Saturday, December 19, 2009

Solving the Dropout Problem Part 2

1st - Thank you to Malik, who challenged my depression-inspired, cynical-frustration-laden post on the failure of the school system. Seriously, optimism and idealism seem all too rare out there in a world that seems to have taught us to be cynical, afterall it never fails (if you never try, you never lose). God bless the Maliks of this world - hope is an all too rare commodity, even in our "post-racial", Obama-state America (whatever happened to the "Audacity of Hope"? - seems like we forgot that we were the movement and sorta assumed that electing Obama was all we needed to do to solve all our problems - we must be lazy, scared of real change and/or really stupid).

That said, I think Malik's comment reflects a failure on my part to be clear about the larger picture and my own internal conflict vis-a-vis education, the state, and true freedom. It's not that I don't think street-workers are genuine, I just wonder if what they are really promoting is worth it. I mean, aren't the values that one applies in terms of what constitutes "success" really the values of the state? Life on the street is more tenuous, dangerous, etc. But, I wonder if it isn't a valid choice in its own right. I mean, existentialist philosophy has been challenging the idea of the quiet (conformist) life as a life of real happiness. Maybe security/safety is a trap of pathetic meaninglessness. What are the arguments that the anti-dropout crowd make? From what I hear, it's about not being in jail and not being dead. But from an anti-statist perspective, not being locked-up is hardly a compelling argument: just do what they tell you, or else you'll have to do what they tell you. As a guy who voted for the Green Party candidate in 2004 (sorry, I just couldn't stand John Kerry - plus I was voting in MA: there was no way Kerry was losing MA), the "lesser of two evils" argument is simply unpersuasive. And the idea that one is better off not dead . . . well perhaps, but as has been said: "better to die on one's feet than to live on one's knees."

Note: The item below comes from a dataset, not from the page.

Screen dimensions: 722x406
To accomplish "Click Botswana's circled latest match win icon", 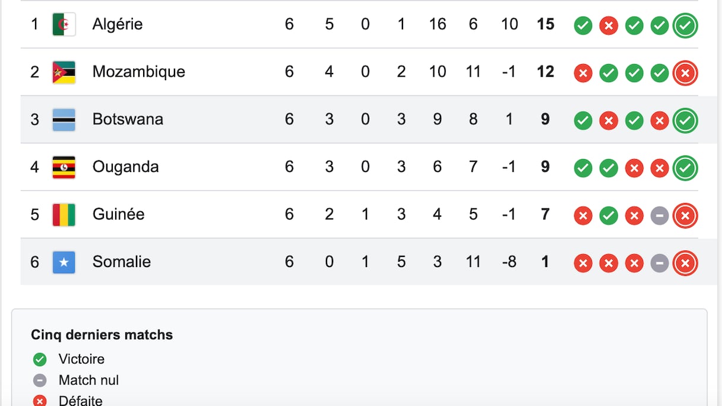I will click(685, 120).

I suppose it is trite and easily said, given the bourgeois life that I lead. But from a philosophical position (that is, supposedly third-party neutral: as an outsider), I can appreciate a certain value in dropping out of school. So, from this perspective, the street-workers are misguided at best, co-conspirators at worst. The system is truly fucked (I don't think this is cynical at all, actually), not that it doesn't ever work (which would be cynical), but rather the contention that the true horror would be if it worked as well as it aspired to.

But, let us assume that Malik's optimistic/idealistic (in the best sense of the term) position is correct. Let us assume that there is hope within the system - that the system doesn't destroy when it works, that the system can make people's lives better without ruining their souls. In which case, the street-workers are to be honored and respected and held up as model citizens (well, the logic of "model citizen" works in both interpretations - only the concept of "model citizen" is negative in the first and positive in the second). The problem isn't getting kids back into the system, but rather creating a better system - thus, my proposal that there be a parallel track that understands what these students need before they are reintegrated into the system and provides it before reintegration occurs. This is what the politicians and liberal do-gooders fail to take into account - after all, for them, the problem isn't the real lives of these kids, but more of a numbers problem - "X" number of kids drop out; "Y" number of kids are convinced to return. The logic of using data analysis (all the rage in education these days - something that makes me want to vomit on a daily basis. When I was in high school, the idea of treating children as numbers was something our teachers explicitly rejected.) teaches us that the relationship between X and Y determines success - not whether "A" student actually received what they need. So then the question becomes how do we reduce "X" and increase "Y", but never - how do we get "A" who dropped out because "A" has undiagnosed dyslexia and is reading at a second-grade level, but is super-uber-intelligent and can run intellectual circles around the teachers that regularly give him (usually) an "F". And those teachers that can't keep up with his intellect berate him and make him feel small so that they can feel better about themselves. And those that understand his intelligence sigh and shake their head, but afterall, what can they do - how do you give a kid a passing grade in 11th grade English when the child reads on a 2nd grade level and can't write a comprehensible sentence to save his life?

After all this, perhaps the larger personal issue I have begins to become clear: I hate the state; but at the same time, as an educator (a position which means I am responsible for replicating the state in the youth) I hate the fact that the system fails students. I want the system to work for them - especially for those that decide to come in from the cold. It's fairly criminal that it doesn't and one reason that it fails these days is that it sees its problems in terms of numbers, not people: MCAS, AYP, The Dropout Rate. Where is the humanity in that? We've become a nation of accountants (ironically, perhaps, my first major in college). We should be a nation of artists.